Stored entries

========================

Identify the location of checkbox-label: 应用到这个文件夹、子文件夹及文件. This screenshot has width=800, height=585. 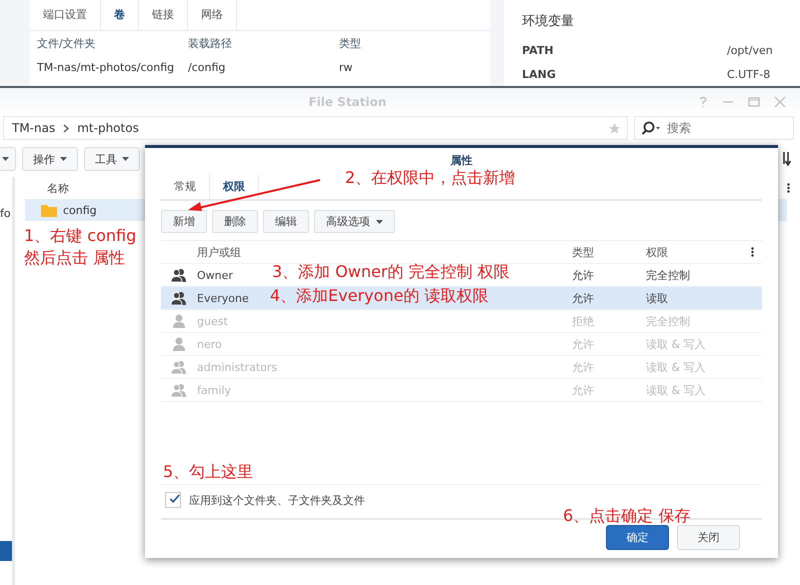
(277, 500).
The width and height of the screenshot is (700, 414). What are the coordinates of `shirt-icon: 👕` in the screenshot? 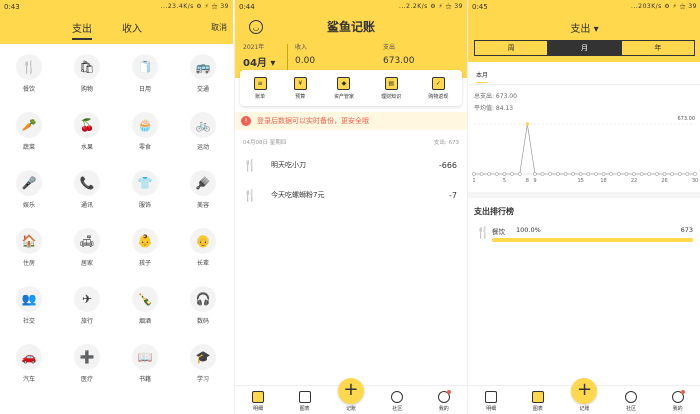 It's located at (145, 183).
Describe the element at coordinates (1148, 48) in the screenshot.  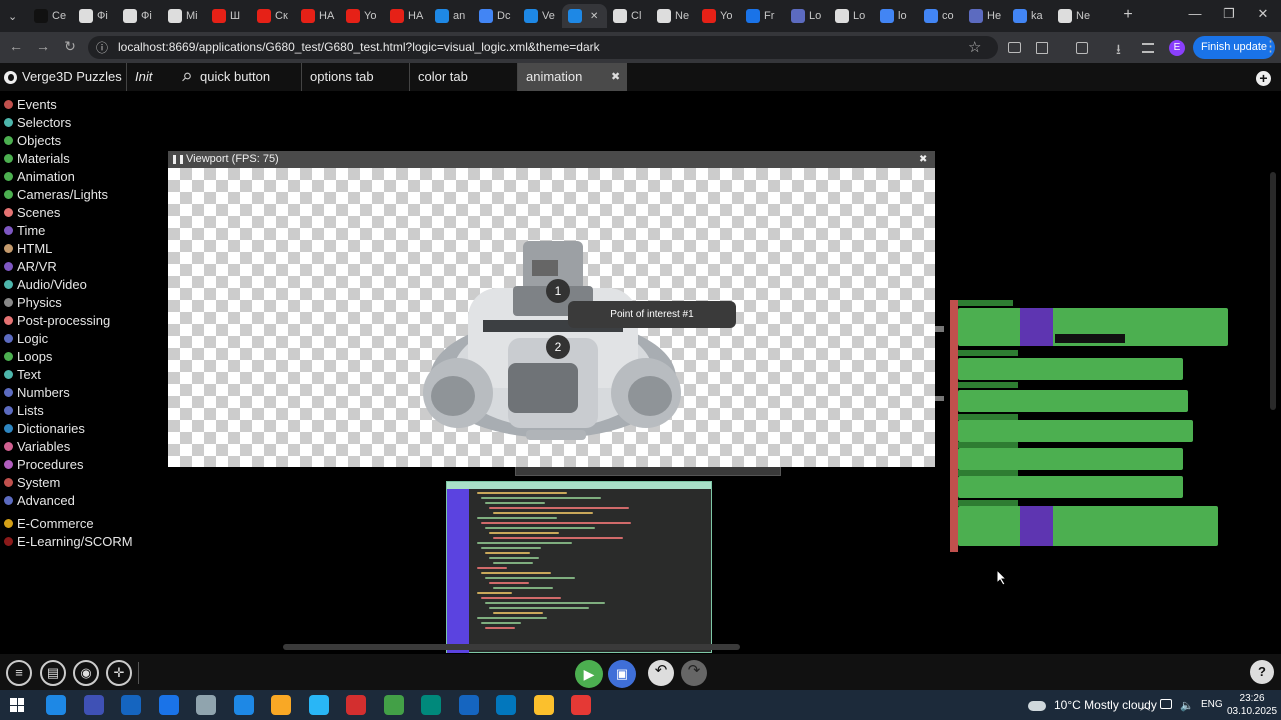
I see `media-control-icon` at that location.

========================

Directive:
Turn the data from its first line through the line containing "(277, 500)." into a JSON list of strings, one string per line. Skip blank lines and leave the pictures out.

Exercise result:
[
  "Identify the location of checkbox-label: 应用到这个文件夹、子文件夹及文件. This screenshot has width=800, height=585. ",
  "(277, 500)."
]